Londres sedia nesta terça-feira (15/04) uma conferência sobre o Sudão, com o objetivo de mobilizar a comunidade internacional para pôr fim à guerra civil que devasta o país do nordeste da África há exatos dois anos. O conflito já deixou milhares de mortos e 13 milhões de deslocados. Segundo a ONU, atualmente 30 milhões de pessoas estão desesperadamente necessitando de ajuda, ameaçadas pela fome, o que configura a maior crise humanitária do mundo.
A guerra no Sudão começou em 15 de abril de 2023 como uma disputa de poder entre as Forças Armadas Sudanesas, sob as ordens do general Abdel Fattah al-Burhane, e paramilitares das Forças de Apoio Rápido (FSR), controladas pelo ex-adjunto do chefe do Exército, Mohamed Hamdane Dagloque. Os dois militares disputam o controle de áreas do país.
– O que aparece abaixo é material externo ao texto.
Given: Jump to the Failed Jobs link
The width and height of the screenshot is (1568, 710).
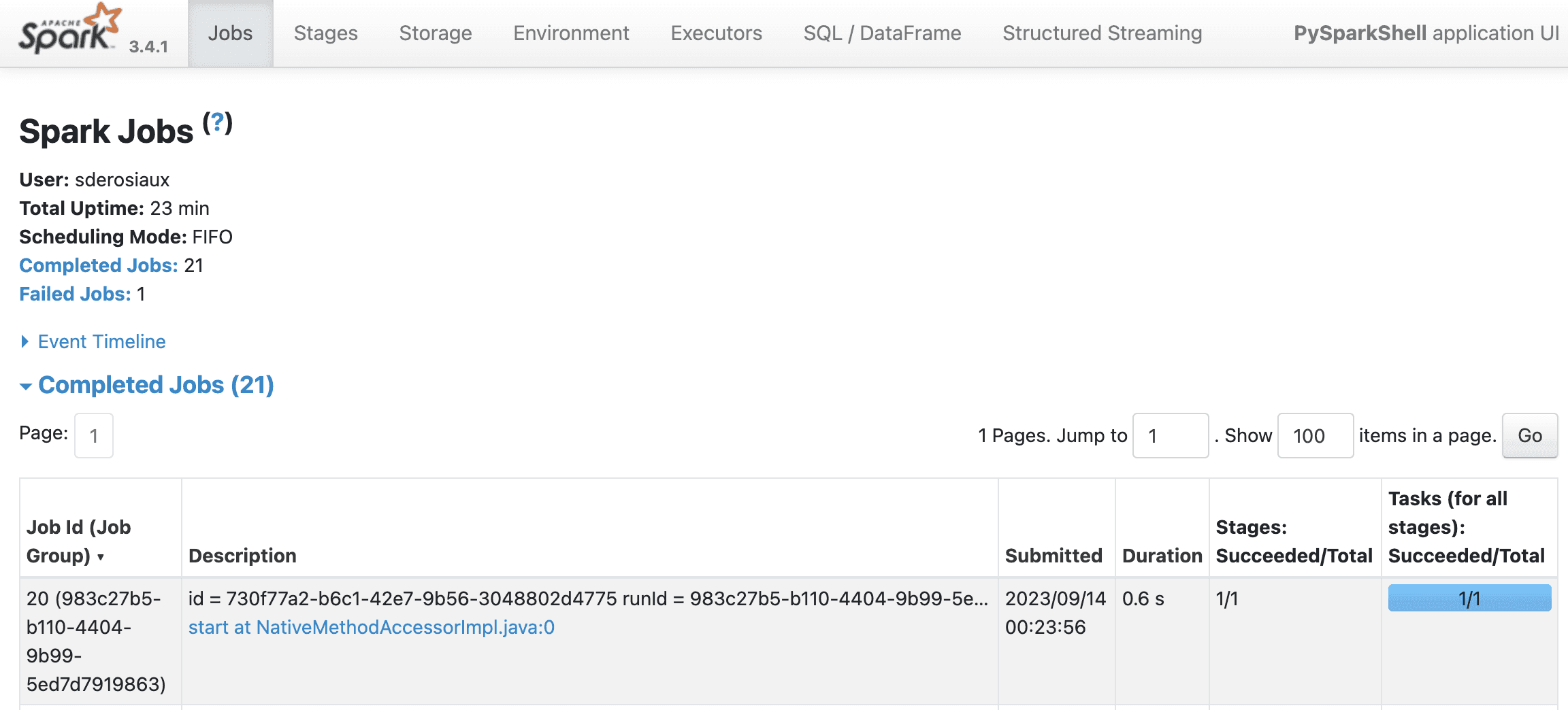Looking at the screenshot, I should (x=75, y=294).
“Continuar a ignorar o Sudão terá consequências catastróficas” para o país, que está entrando em seu terceiro ano de guerra civil, mas também para a região, alertou nesta terça-feira o Alto Comissariado das Nações Unidas para Refugiados (HCR).
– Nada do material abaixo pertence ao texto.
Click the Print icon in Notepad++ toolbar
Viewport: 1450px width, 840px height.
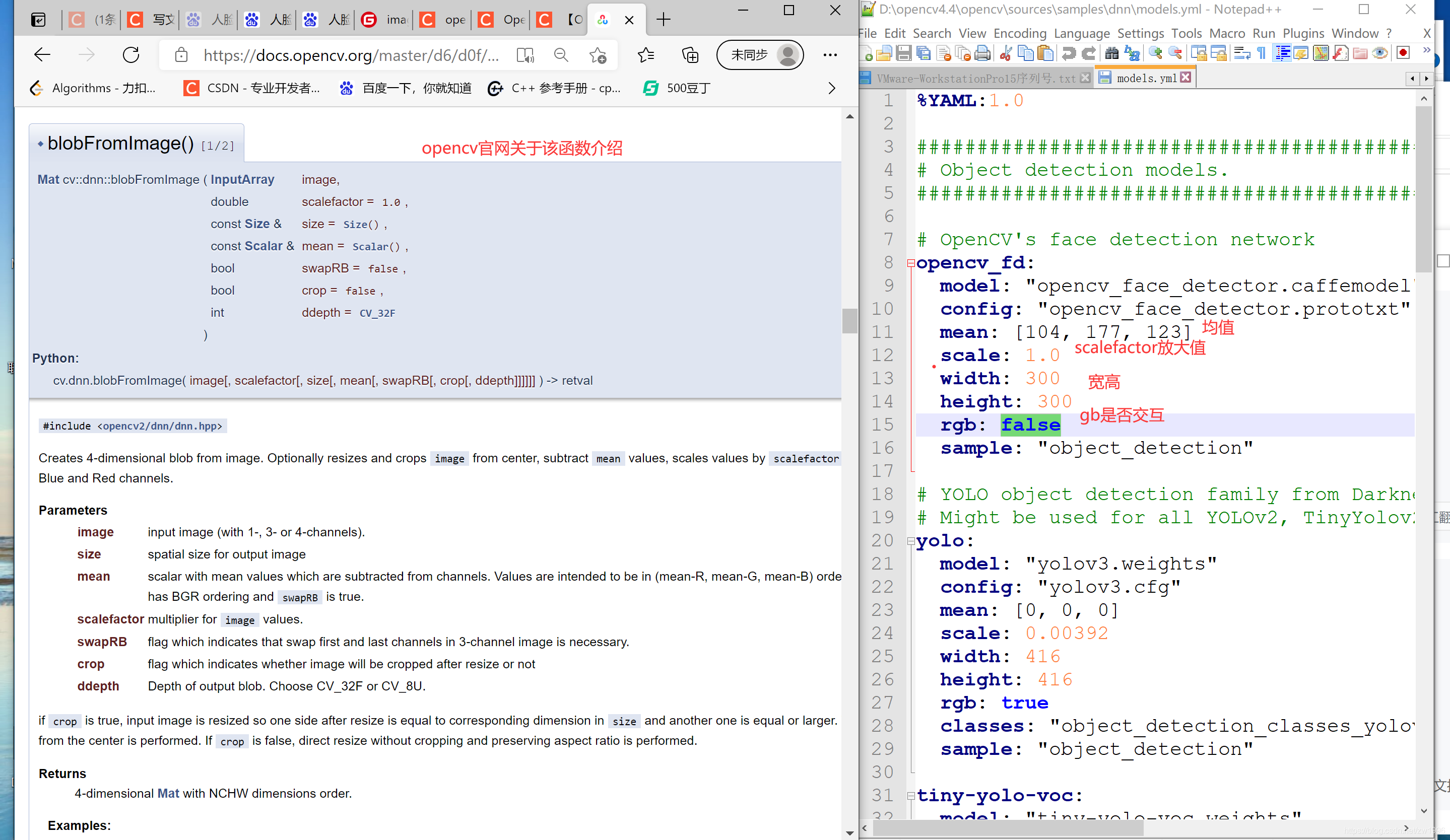[x=983, y=53]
“Devemos fazer todo o possível para alcançar a paz no Sudão. A ajuda humanitária e o apoio ao desenvolvimento devem ser fortalecidos. Continuar a ignorar o que está acontecendo terá consequências catastróficas”, escreveu o Comissário Filippo Grandi em um comunicado.
No documento, Grandi alerta também os europeus sobre a chegada de refugiados sudaneses devido à falta de ajuda adequada.
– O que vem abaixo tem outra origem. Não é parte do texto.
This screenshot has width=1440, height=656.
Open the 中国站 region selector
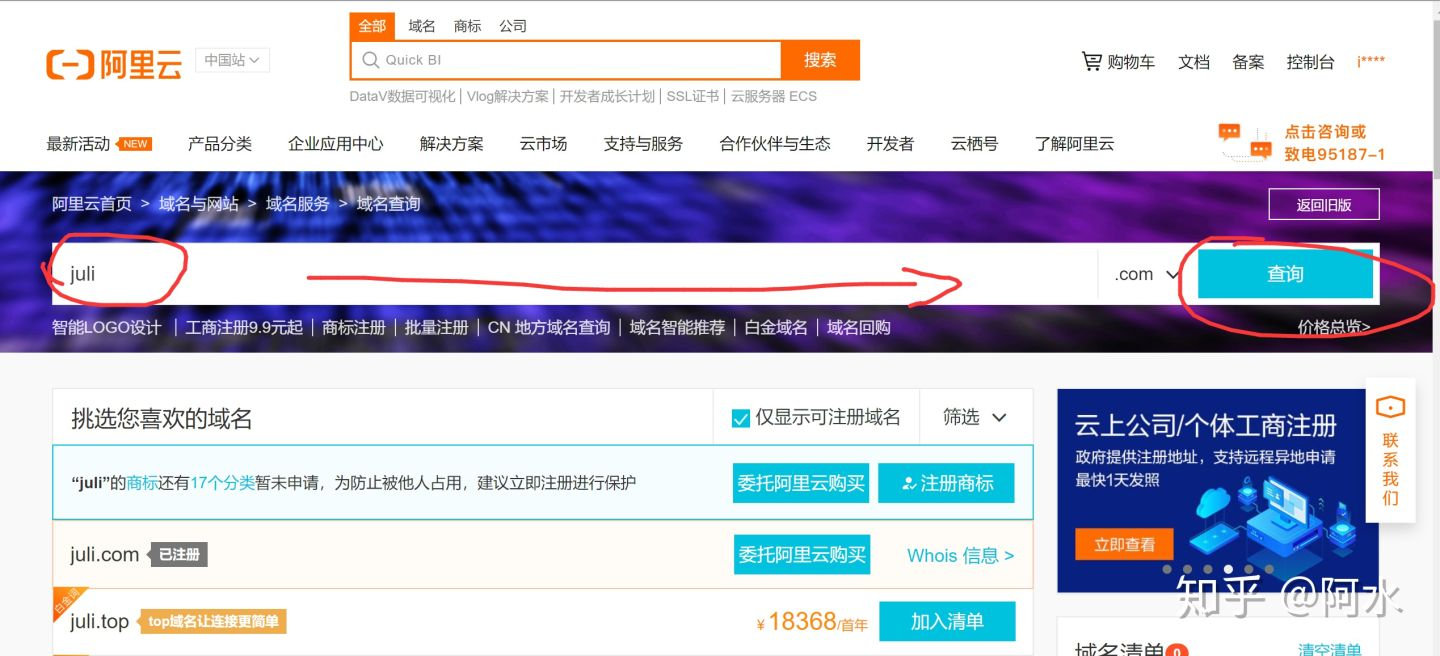point(230,60)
A conferência em Londres é coorganizada pelo Reino Unido, União Europeia, Alemanha, França e União Africana e reúne ministros de 14 países, incluindo Arábia Saudita e Estados Unidos, de acordo com o Ministério das Relações Exteriores.

Vista da destruição em uma escola em Darfur Ocidental que servia de abrigo para pessoas deslocadas
População sofre
Os correspondentes da RFI na região ajudam a compreender o que se passa, ao darem voz ao povo sudanês.
Rada Adam Abdelrahman Matar havia chegado há apenas algumas horas em Adré, no lado chadiano da fronteira, no posto de primeiros socorros da Cruz Vermelha. Depois de deixar Nyala, capital de Darfur do Sul, no lado sudanês, três dias atrás, ela estava exausta. A mulher disse não ter tido escolha a não ser fugir. ”A guerra não vai parar”, lamenta.
Rada conta que a família foi forçada a sair, que tem passado fome e está sofrendo muito com a situação.
“Meus filhos não têm nada para comer. E não temos dinheiro. Muitas vezes não comemos o dia todo, e podemos ficar até dois ou três dias sem comer nada. A fome está disseminada por todo o Sudão e é por causa da guerra”, diz Rada.
Nimat Haroun Khamis Mahamad, 26 anos, tem quatro filhos e também vinha de Nyala. Ela cruzou a fronteira ao mesmo tempo que Rada. “Os aviões nos bombardeiam e depois vão embora. Muitas vezes isso acontece no meio da noite, enquanto estamos dormindo”, conta. “Um bombardeio matou minha tia e seus seis filhos em sua própria casa”, continua.
No último ano, Mahmoud Mahamat Bahri, um chadiano de 56 anos, tem viajado entre as duas cidades fronteiriças: Adré, no lado chadiano, e Adinkon, no lado sudanês. Foi ele quem trouxe as duas mulheres em sua carroça. Ele viu muitos refugiados chegarem nos últimos doze meses. ”Eles estão sem dinheiro”, diz o carreteiro. “A situação é dramática. Eles estão tão famintos e podem comer qualquer coisa”, observa.
“Só pele e osso”
Após um ano e meio de derrotas e recuos diante dos paramilitares, o exército sudanês se impôs, no final de 2024, no centro do país. Assumiu o estado de Sinnar, depois al-Jazirah e, mais recentemente, no final de março, a capital Cartum. No coração da cidade, o palácio presidencial agora é controlado pelo exército. A FSR e seus aliados planejaram anunciar a formação de seu governo paralelo neste edifício altamente simbólico, mas foram pegos de surpresa.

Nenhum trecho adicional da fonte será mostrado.